Signed: von Loeben, Captain on the General Staff.

C. App. 2.

Extract from the Report of Rifle (Fusilier) Regiment No. 108 on the fighting in Dinant during the night of the 21st-22nd August 1914.

When the rear of the 2nd Battalion had reached the first houses in Dinant, a signal shot suddenly rang out. The next moment there was a rattle of musketry on all sides. There was firing from all the houses; from all the slopes, which are honeycombed by cellars and vaults, there came flashes. All the houses were firmly barricaded. An attempt was made to penetrate into the houses. If rifle-butts and hatchets were not adequate, there were pioneers at hand to throw in hand-grenades. Machine-guns had been fixed up in a corner house.

C. App. 3.

Extract from the Report of the 1st Field Company of Pioneer Battalion No. 12 on the reconnaissance in force of August 21st, 1914, carried out with the 2nd Battalion, Rifle (Fusilier) Regiment No. 108.

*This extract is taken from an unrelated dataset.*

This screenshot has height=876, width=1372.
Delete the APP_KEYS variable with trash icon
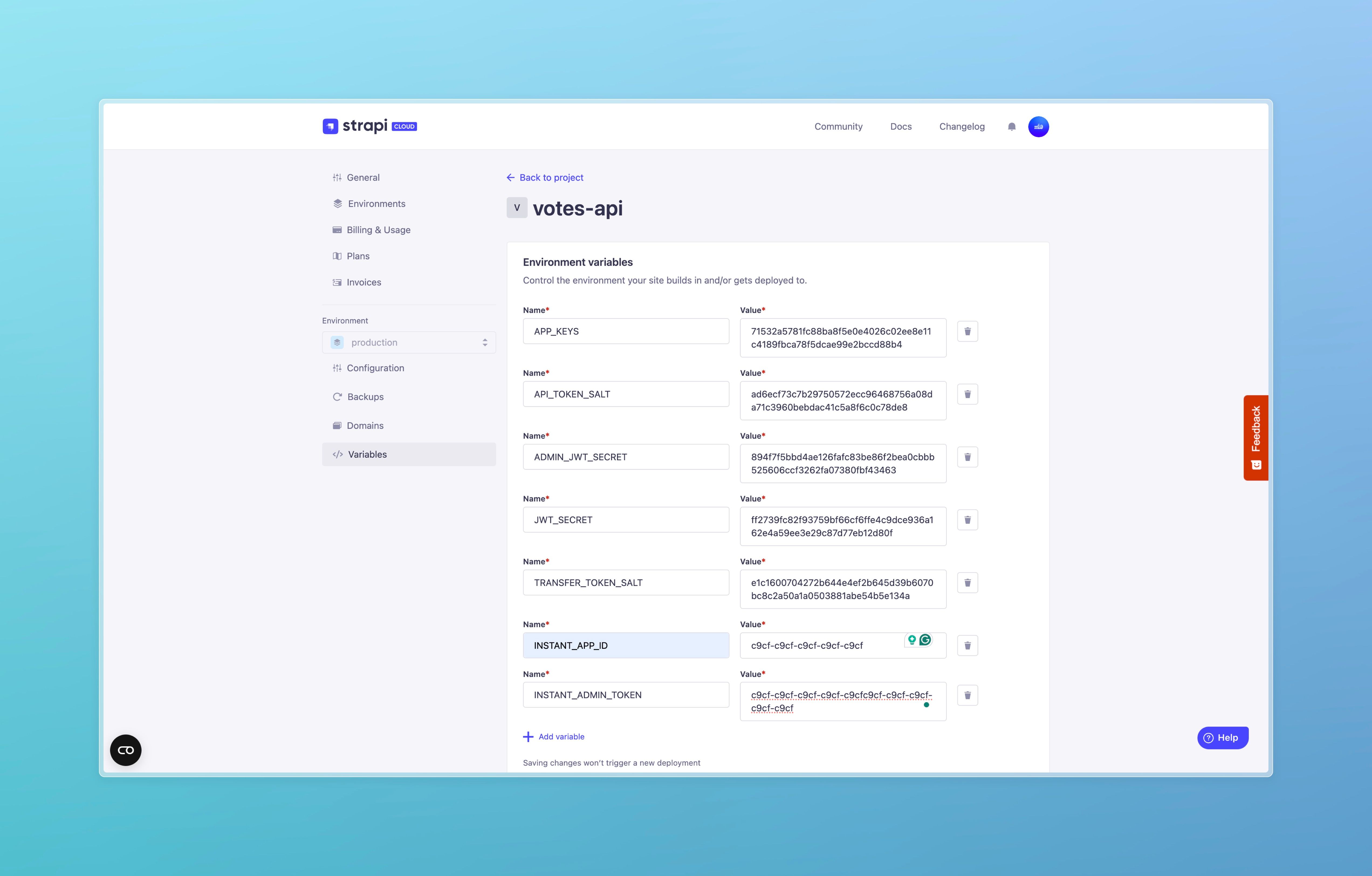tap(967, 331)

As soon as the first houses in Dinant were reached, the street-lighting was destroyed; the columns marched closely along by the two rows of houses and arrived as far as the first cross-street. Here the head of the infantry column suddenly received from the corner house on the right a very violent fire, which was immediately returned. Instantly there was firing from all the houses. A violent street-fight then ensued. The pioneers forced the fastened doors open with hatchets and axes, threw hand-grenades into the lower rooms, and set others on fire with the torches which had been in the meantime ignited.

Lieutenant Brink turned into the first side-street on the left. This, however, had been obstructed by trip-wires; from the houses came firing, and stones were thrown.

All at once the company was fired at from the rear, and was obliged to return to the corner of the street. Non-commissioned Officer Grosse, who had been struck by several stones and lay unconscious by the trip-wires, was also brought back.

The 1st Company had fifteen slightly wounded and one severely wounded.